*** Opening The records ***

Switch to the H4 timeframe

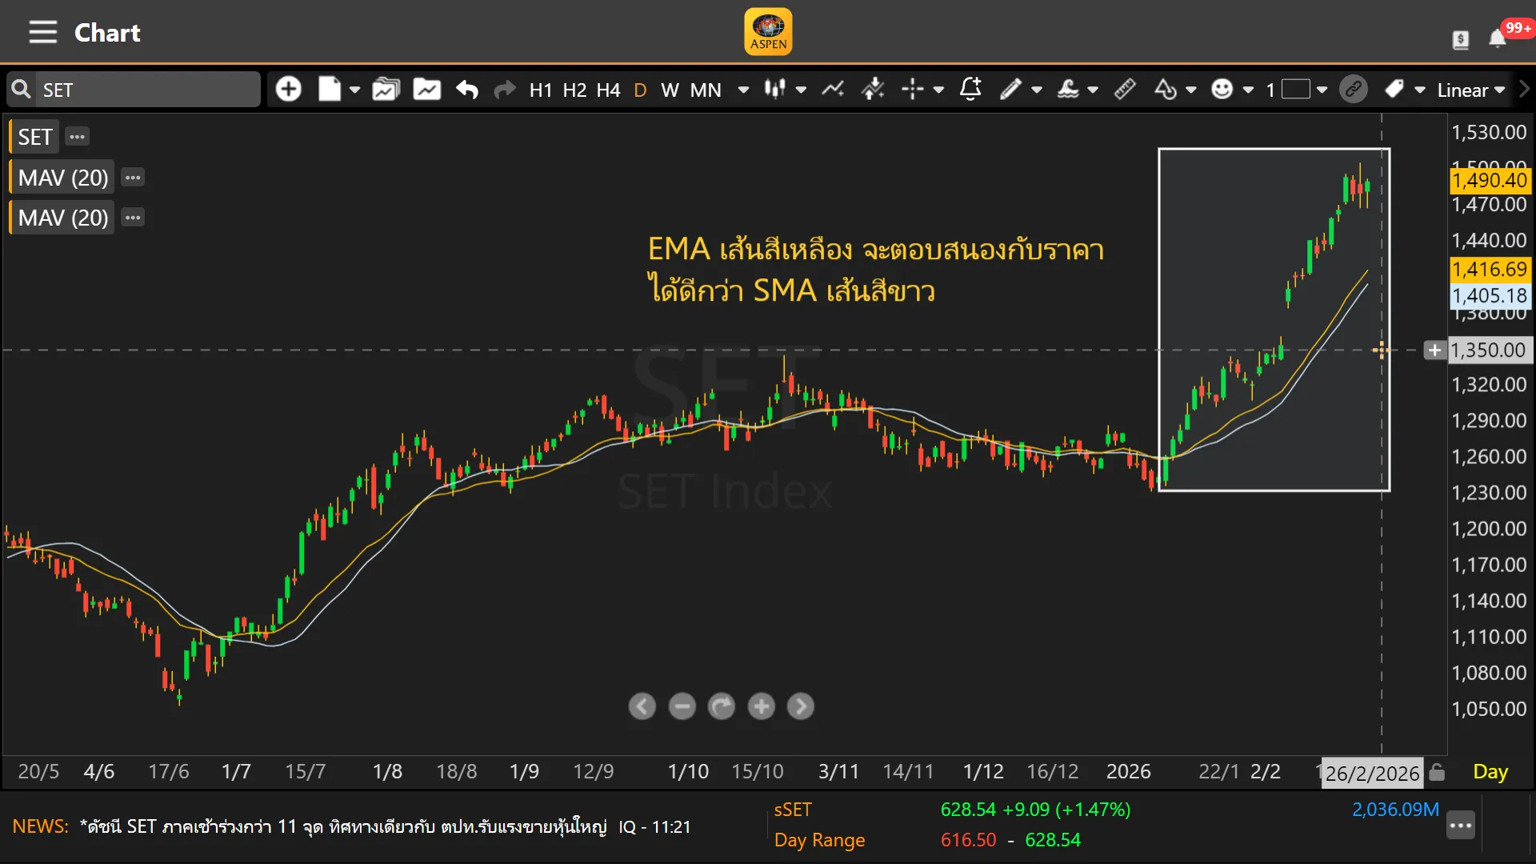pyautogui.click(x=608, y=90)
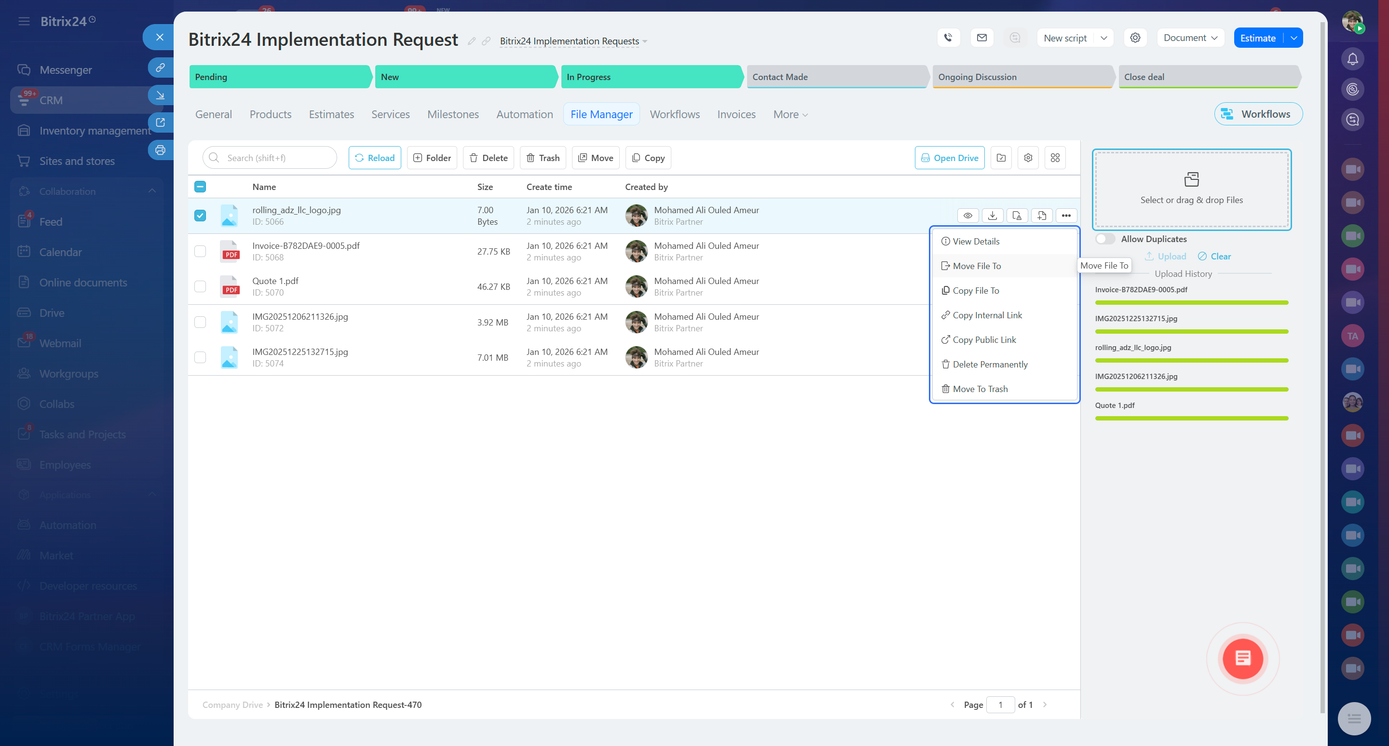
Task: Expand the More tabs dropdown
Action: (x=790, y=114)
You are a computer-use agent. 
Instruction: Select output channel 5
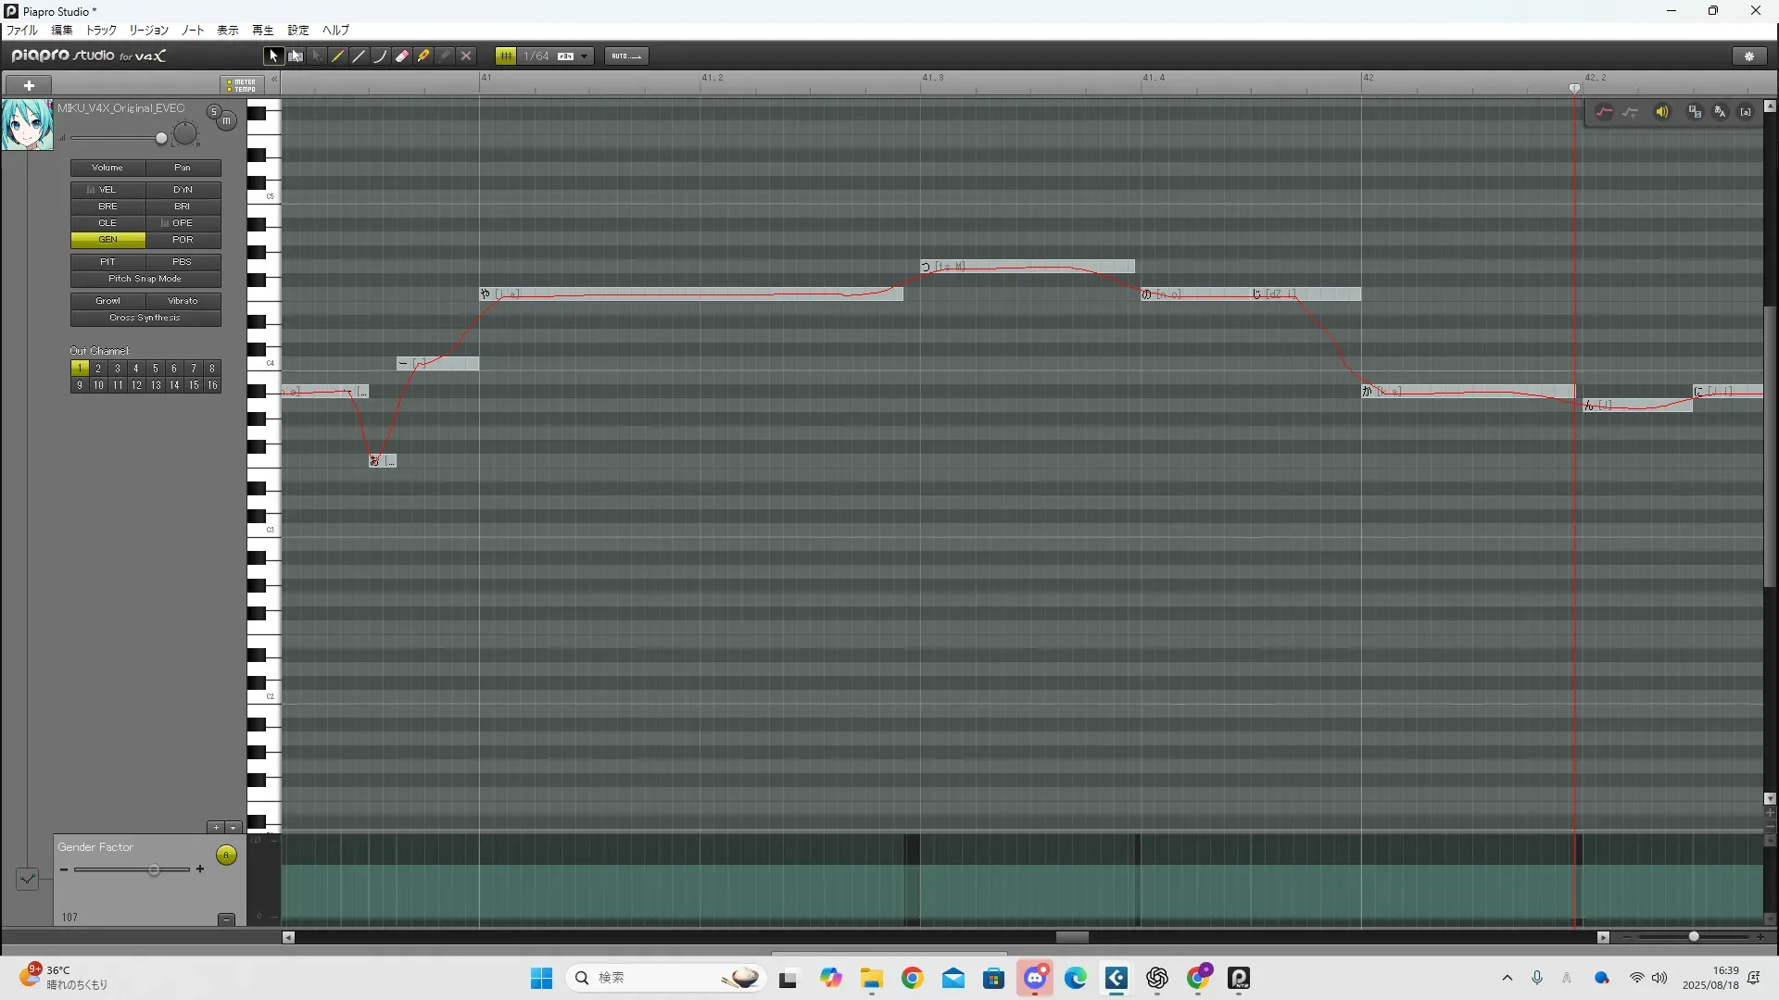coord(156,369)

*** Closing The records ***

• **Exercise brief**:
Each record above is to be returned unchanged, while any picture it holds stays out.

• **Response for this exercise**:
Switch to the H4 timeframe

pyautogui.click(x=608, y=90)
Task: Expand the More tabs dropdown
Action: (x=790, y=114)
You are a computer-use agent. 
Instruction: Select output channel 5
coord(156,369)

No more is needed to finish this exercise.